To qualify, the nominee must have family with history in Crook County going back at least to 1916, the date when the present county boundary was formed. This year's nominee is Betty Webb whose parents arrived in the Post area in the early 1900s.
Her parents, George and Christena Cannon, met at the Post grocery store/post office. At the time, Christena was working at the establishment as clerk. While hauling a load of hay nearby, George had injured his hand, and seeking first aid, stopped at the store for help.
This meeting marked the beginning of the couple's lifelong commitment as they were married shortly thereafter in Prineville. "My dad was four inches shorter than my mother," Webb explains holding up an old photo of the newlyweds taken after their wedding in 1920. "So to have this picture taken, he stood up on a box."
After returning from the big city of Prineville, the couple continued to live in the Post area, settling on Newsome Creek. George worked as a ranch hand and to help make ends meet Christena cooked and provided boarding for passing cowboys.
Betty was born in 1923 at the small family home in Post, the second of three children.
Her parents, like many folks of the time, were active in the community and participated in most events at the Post Grange. George acted as a sort of bouncer, helping to keep the peace during public dances and as auctioneer for the pie and basket socials of the time. No dance would be complete without some knee slapping tunes and so Christena helped to provide music for the events, playing the piano.
Betty and her sister Ellen had to get up early every morning in order to walk the six miles to the Newsome Creek School. "There was a lot of school that we missed that one particular winter when it snowed so bad. We had a long way to walk," she said. "The snow was deep and we weren't very long legged."
The Great Depression made already difficult times even more challenging for the family as they continued to wring out a living, seeking employment where ever it was available.

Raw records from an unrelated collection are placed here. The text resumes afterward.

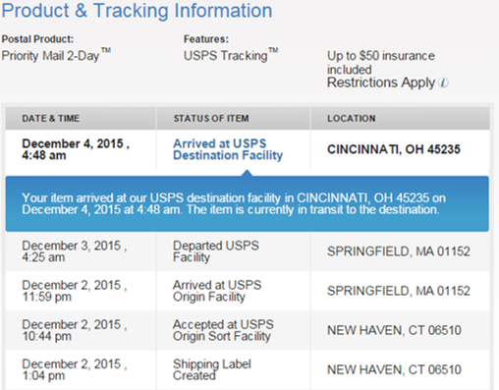Click the December 2, 2015 1:04 pm date
The height and width of the screenshot is (390, 499).
coord(75,369)
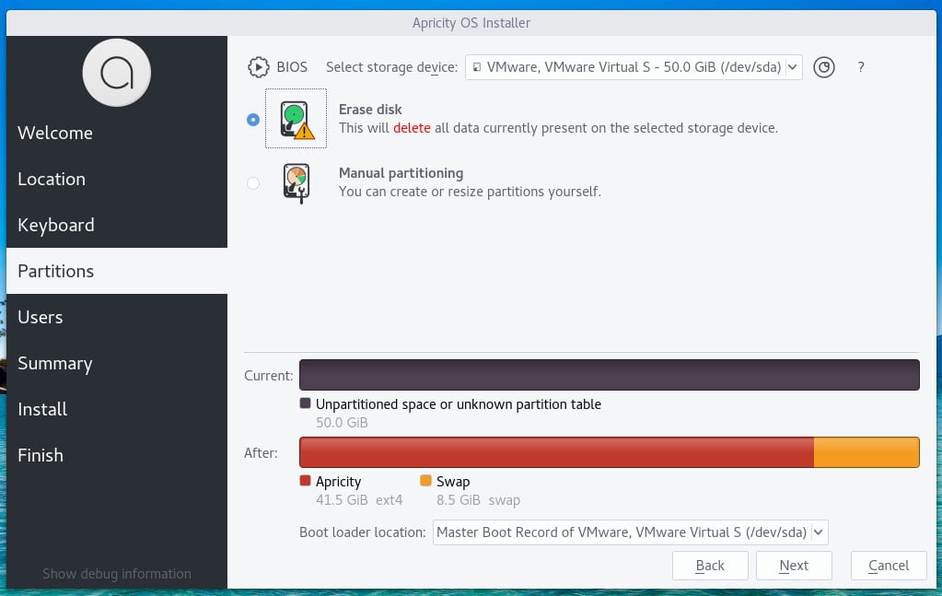This screenshot has width=942, height=596.
Task: Expand the storage selector via its chevron arrow
Action: pyautogui.click(x=792, y=66)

For years George worked at the quicksilver mines near Ashwood until he was injured in an industrial accident. "They gave him a job of fixing up gas drums to store oil in, to operate the mine in the winter, when one tipped over and blew up," she said.
Already suffering from mercury poisoning from working at the mines, George now struggled to cope with severe burns to his legs. Determined to see that at least one of his children graduated from high school George committed his meager accident compensation to Betty's education.
"He took his compensation money to pay for my board and room with the Ed Wells family in Prineville," Webb explained.
Working after school at various jobs to help pay for expenses, Betty started school in Prineville in 1938, and things went fairly smoothly for the first three years of high school.
"I should have started my senior year in 1941, but because my dad had died, the family funds were at an all time low, so I went to work for the Bonnyview Ranch mowing and raking hay," she said. When school resumed in the Fall of 1942 she went to work for the local phone company in Prineville as a night operator, to help meet school expenses.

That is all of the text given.